**WHAT THE TASK REQUIRES**
Print everything from "The aim of the" down to "to regulatory frameworks." in the text on privacy and personal information, word for word.

---- SELECTED TEXT

“Don't Take it Personal”

Privacy and information in an algorithmic age


Like many of his peers, Peter uses Facebook to stay in contact with family and friends and to exchange information and ideas. Facebook, like most other digital platforms, keeps track of Peter’s personal profile, preferences, and interactions – and provides him with relevant, personalized information based on his activities. Facebook is primarily interested in Peter’s personal information as an instru-ment for aggregation and creation of patterns for marketing purposes. Regarding their collection of personal information, Facebook essentially tells Peter: “Don’t take it personal”. For Peter, however, it may be more complicated than Facebook purports it to be. For Peter, the collection of personal information and algorithmic profiling of him might indeed feel and become personal on many different levels, and he might indeed take it personal that the information he produces seems to be beyond his reach and control.

It is precisely this apparent disconnect between platform providers’ framing of personal information and privacy on one hand, and users’ understanding of the same concepts, on the other hand, that is of interest to this project. The notions of personal information and privacy have often been addressed as intertwined, as tightly connected concepts where one constrains the other. That is, current theories and discussions of informational privacy are closely related to a specific notion of personal information, with privacy being conceptualized as the ability to control and/or restrict access to personal information. In this project, we question that prevailing understanding of the relationship between privacy and personal information, and suggest that revised conceptualizations are needed in order to capture and address current challenges. Given this claim, our guiding overall research question is: what constitutes ‘privacy’ and ‘personal information’ and how are these concepts related and interdependent in an algorithmic age? We address this question by posing two somewhat overlapping conceptual questions, while we also empirically explore users’ and platform providers’ framings and understandings of privacy and personal information, as illustrated in Table 1: Research Design.

The aim of the project is thus two-fold: First, it seeks to understand the nature of PERSONAL INFORMATION in an algorithmic age of increased personalization and data-driven logic claiming that the meaning of personal information is created in specific contexts and in use.  Second, presuming that current conceptions of privacy are challenged by their close ties to the notion of personal information, the project aims to establish what constitutes PRIVACY given contemporary logics of datafication and connectivity.  Both conceptual questions are supported and informed by collection and analyses of data about: i) USERS’ understandings of profiling and how and when platforms’ collection of information about them becomes personal and potentially privacy invasive, and ii) PLATFORM PROVIDERS’ framing of personal information and privacy, and the relation to regulatory frameworks.

--------
---- COLLECTED DATA

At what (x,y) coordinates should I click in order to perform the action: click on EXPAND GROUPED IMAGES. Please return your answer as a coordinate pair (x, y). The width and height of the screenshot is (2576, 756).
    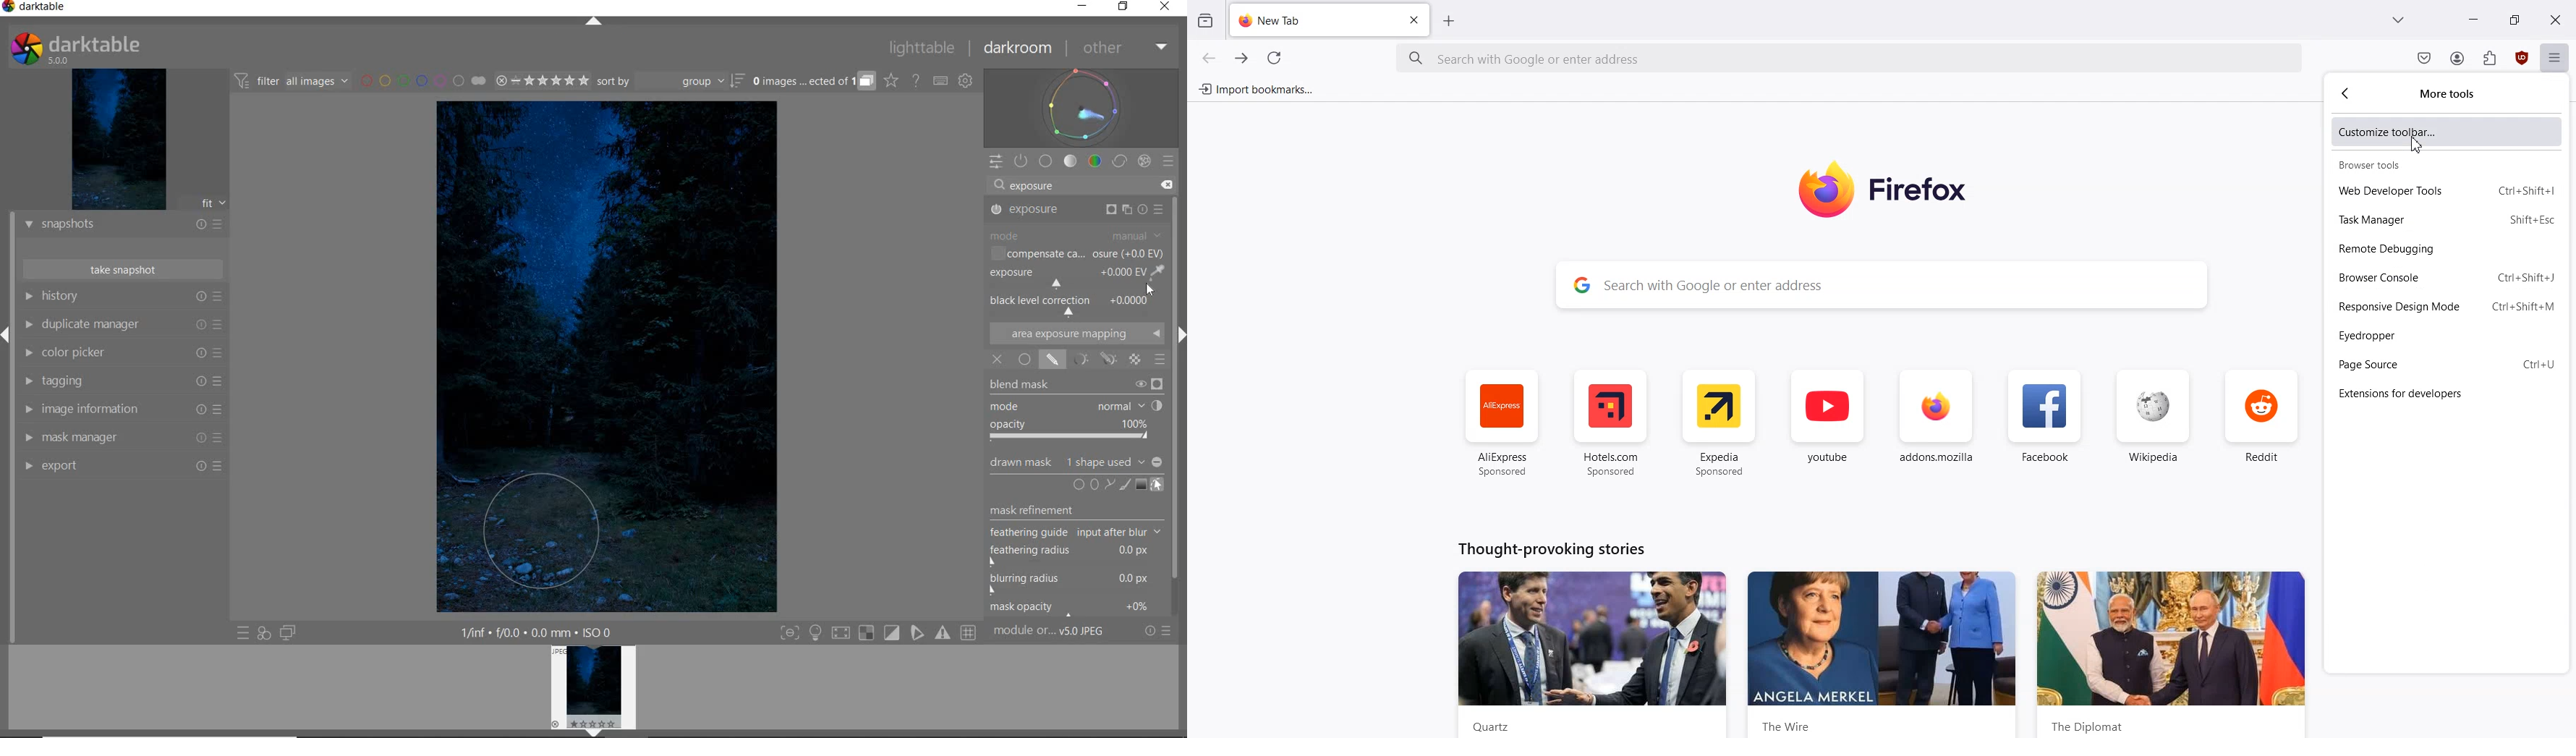
    Looking at the image, I should click on (814, 80).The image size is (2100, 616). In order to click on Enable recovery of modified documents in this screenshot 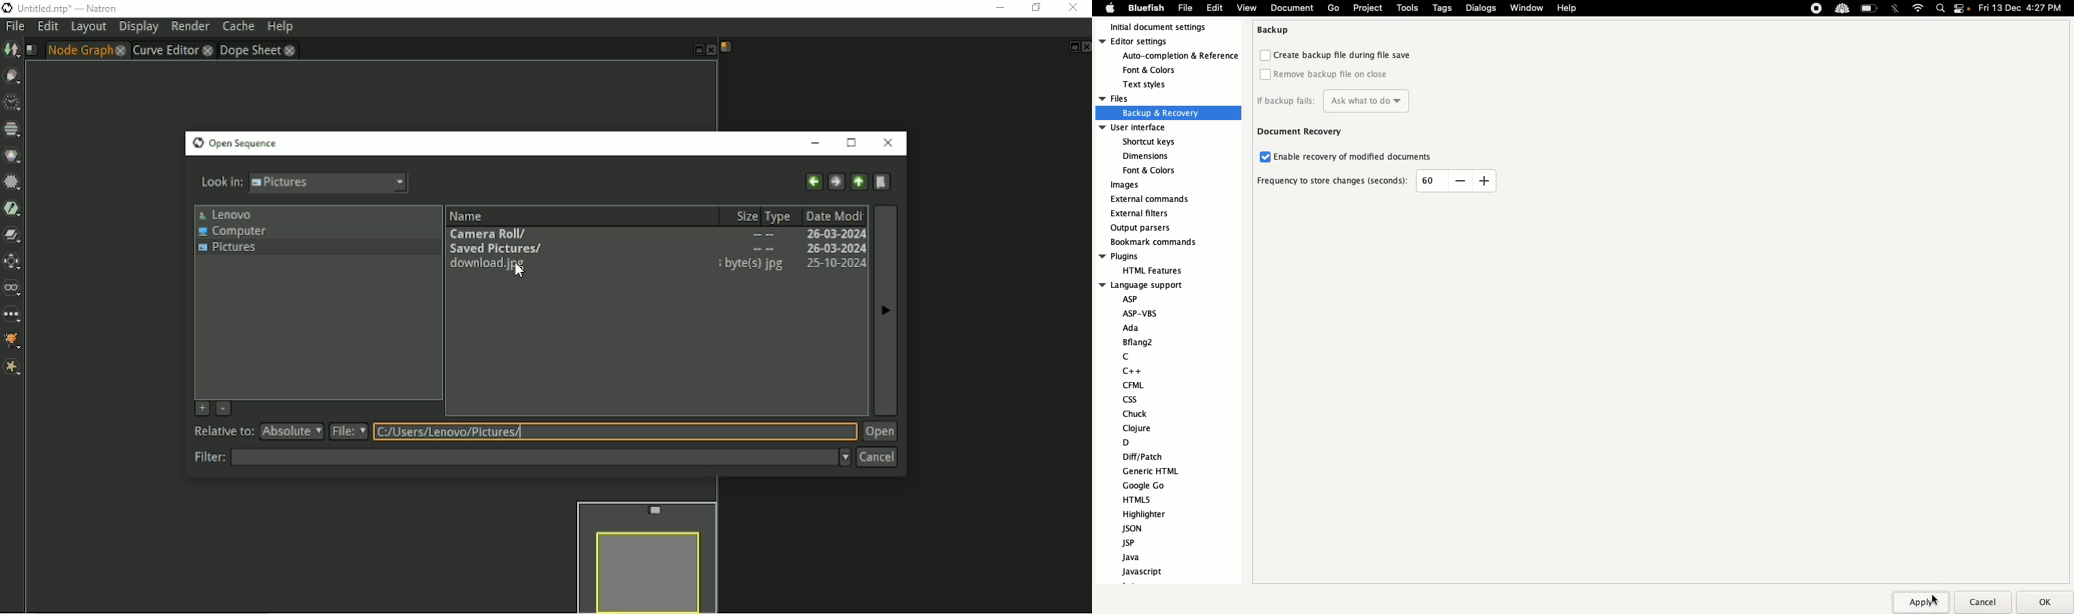, I will do `click(1361, 157)`.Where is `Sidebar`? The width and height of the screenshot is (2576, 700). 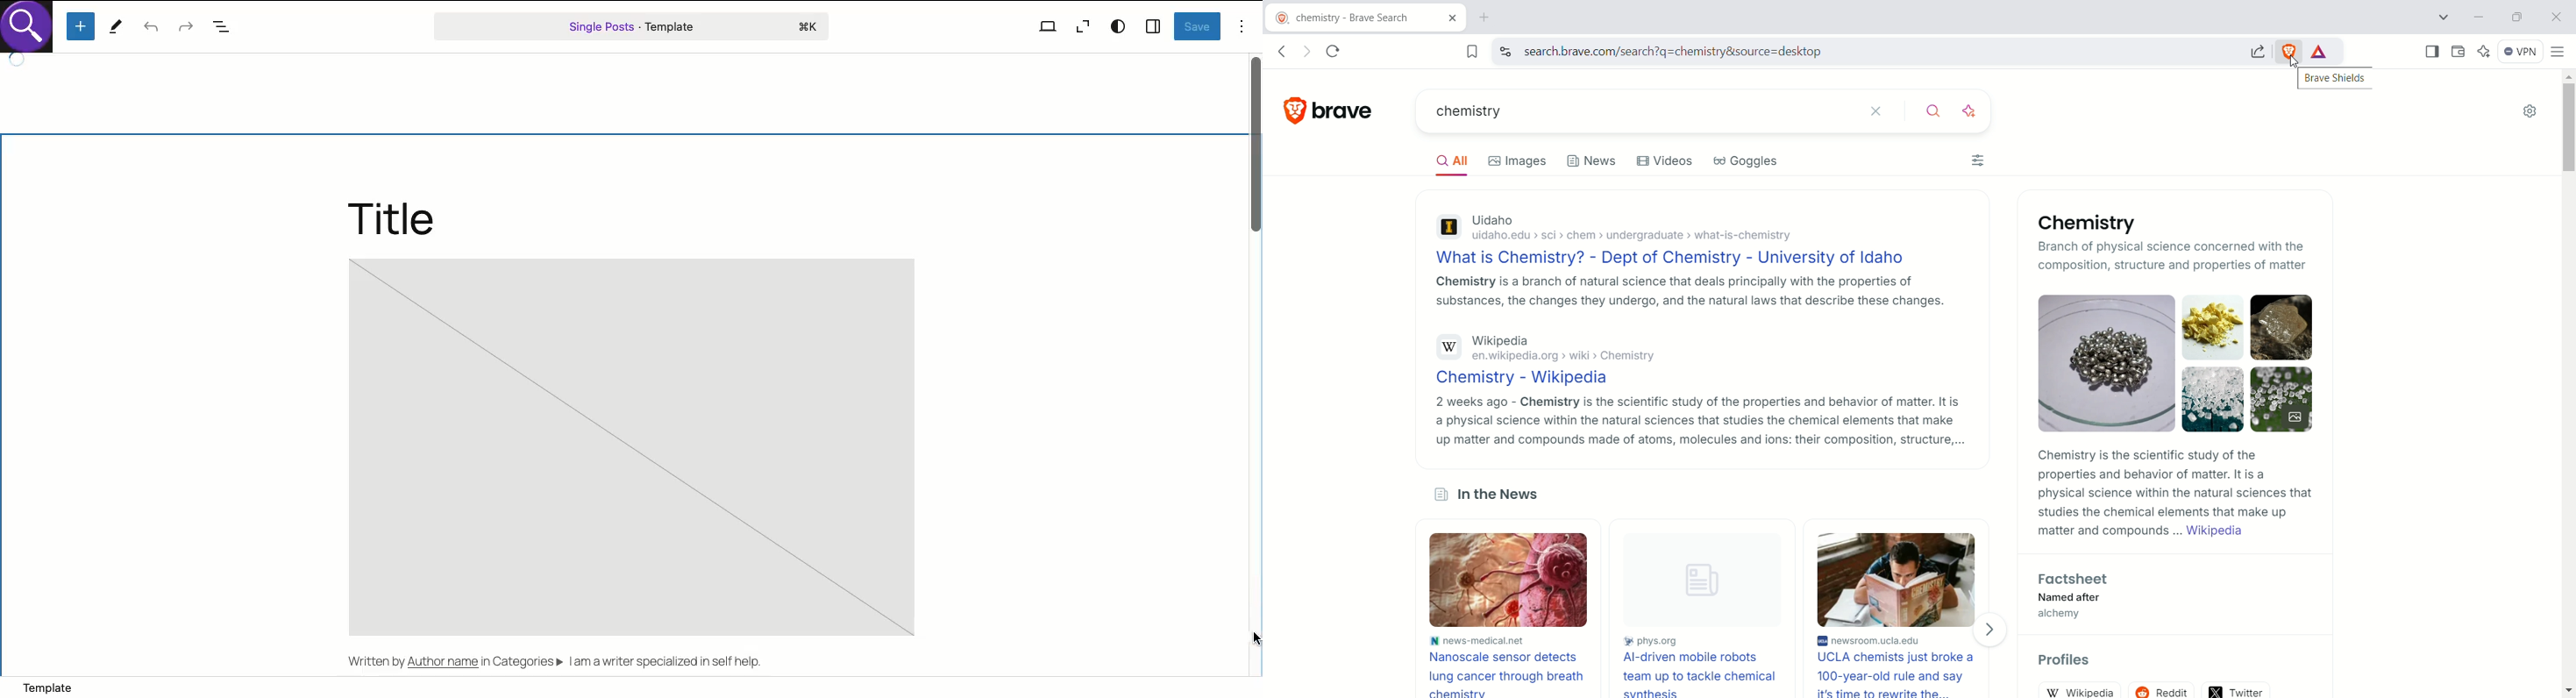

--------

**ANSWER IN FULL**
The aim of the project is thus two-fold: First, it seeks to understand the nature of PERSONAL INFORMATION in an algorithmic age of increased personalization and data-driven logic claiming that the meaning of personal information is created in specific contexts and in use.  Second, presuming that current conceptions of privacy are challenged by their close ties to the notion of personal information, the project aims to establish what constitutes PRIVACY given contemporary logics of datafication and connectivity.  Both conceptual questions are supported and informed by collection and analyses of data about: i) USERS’ understandings of profiling and how and when platforms’ collection of information about them becomes personal and potentially privacy invasive, and ii) PLATFORM PROVIDERS’ framing of personal information and privacy, and the relation to regulatory frameworks.